As I prepared to leave, the phone rang. Erika dashed from the couch, slid across my tile floor and snatched up the receiver before I could make a step toward it.

“Is that for me?" I called into the kitchen.

“It’s no one. Just go to work,” she commanded.

I waved goodbye to her and stepped out my door to Banlo Bay. There was a choir of birds chirping, a sun shining. It almost felt like I was living sometimes, like I’d put the past behind me and I would really get a chance at a normal life. Never mind that I’d be one of the only ones who would.

A job, a pretty girl living with you not too bad, considering the world is on the edge of collapse.

It was hot out already, even in the morning. The heat was relentless in Banlo Bay. There was hardly anyone on the bus, and half of those who were had face masks on.

I realized then I must have missed something. I grabbed a newspaper off the seat next to me, and saw a front-page reminder that it was migration season, and we were all supposed to be watching out.

Birds chirping. Shit.

Too many geese had flown through the chemtrails, and the feathers they dropped could make you sick or sterile. I’d forgotten my mask, and half of my coworkers wouldn’t even be coming to work.

Still, no point in going back now. Instead I went on to work, and resolved to fix the television issue with Erika as I sat down at my desk. If I could have watched my news like I usually do, this wouldn’t have happened. She thought it was too negative. Except, now stuck at work with no coworkers and no work to do.

So when three armed figures appeared on the cameras outside of the building, I was alarmed. Two of them were tall, cloaked and with wide-brimmed hats. Strangers. The third was a man who seemed to be leading them, a man who flung open the lobby doors and strode in with purpose.

Normally, the tower would be surrounded with security, but because of the migration threat, the place was barren.

Between his short beard and wide aviator glasses, it was hard to see any face buried behind the accessories of the man who led the Strangers. He may very well have had kind, small eyes or a weak chin, but I couldn’t tell you. His long legs stretched out in front of him like an insect antennae, and he sauntered everywhere he went, never rushing—even with a gun in his hand. At times, the leader seemed to move about the room as though dancing to music only he could hear.

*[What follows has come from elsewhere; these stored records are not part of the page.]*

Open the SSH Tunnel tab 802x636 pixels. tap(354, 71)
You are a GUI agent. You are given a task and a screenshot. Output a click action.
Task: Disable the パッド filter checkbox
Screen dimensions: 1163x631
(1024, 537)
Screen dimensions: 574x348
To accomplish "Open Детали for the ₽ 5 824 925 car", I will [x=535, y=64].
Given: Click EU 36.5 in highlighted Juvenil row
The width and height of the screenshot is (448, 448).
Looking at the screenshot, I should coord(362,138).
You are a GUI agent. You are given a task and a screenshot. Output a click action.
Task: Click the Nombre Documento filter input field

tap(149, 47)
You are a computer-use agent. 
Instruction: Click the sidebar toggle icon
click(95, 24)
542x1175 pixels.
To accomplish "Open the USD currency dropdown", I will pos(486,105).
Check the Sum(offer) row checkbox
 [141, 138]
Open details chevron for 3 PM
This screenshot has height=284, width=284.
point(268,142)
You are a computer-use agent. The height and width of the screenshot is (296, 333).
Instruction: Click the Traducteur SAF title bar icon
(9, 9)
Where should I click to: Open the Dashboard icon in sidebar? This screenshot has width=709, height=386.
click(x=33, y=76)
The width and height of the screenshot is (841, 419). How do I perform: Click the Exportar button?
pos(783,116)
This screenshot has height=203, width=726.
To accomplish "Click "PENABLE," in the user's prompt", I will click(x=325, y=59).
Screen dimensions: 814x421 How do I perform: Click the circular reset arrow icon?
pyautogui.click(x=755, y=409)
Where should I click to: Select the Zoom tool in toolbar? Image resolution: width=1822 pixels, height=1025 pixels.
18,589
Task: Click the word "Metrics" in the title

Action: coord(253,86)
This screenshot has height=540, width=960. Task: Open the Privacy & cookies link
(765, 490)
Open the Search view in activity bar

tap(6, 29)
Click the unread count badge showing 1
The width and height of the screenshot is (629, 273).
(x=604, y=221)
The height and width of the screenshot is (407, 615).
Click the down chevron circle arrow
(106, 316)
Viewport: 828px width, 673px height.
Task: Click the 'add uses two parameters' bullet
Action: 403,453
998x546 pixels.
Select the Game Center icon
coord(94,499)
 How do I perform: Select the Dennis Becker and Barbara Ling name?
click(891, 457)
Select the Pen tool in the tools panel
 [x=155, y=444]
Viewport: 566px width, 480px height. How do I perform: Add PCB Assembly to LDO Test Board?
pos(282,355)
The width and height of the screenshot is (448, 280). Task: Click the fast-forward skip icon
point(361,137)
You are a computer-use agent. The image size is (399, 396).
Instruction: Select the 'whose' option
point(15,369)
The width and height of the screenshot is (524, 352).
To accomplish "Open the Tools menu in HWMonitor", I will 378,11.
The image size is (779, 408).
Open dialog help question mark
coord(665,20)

I pressed the alarm that would send the police to the tower. Sweat dripped from my face and onto my keyboard, and my fingers trembled. Years of working here, and never anything like this. Still, I was locked away in the center of the sprawling skyscraper, and surely I was safe. Right?

Right?

I watched their leader leave the two of them in the lobby, travel up the elevator to the eighty-third floor, shoot two men, and use their computers.

Then, with my knot of dread tying itself tighter and tighter, I watched the leader take the stairs, slowly working his way down from my top set of monitors to the very bottom left. And that’s where he stopped.

These were the cameras that watched the floor I was on. He was heading toward me.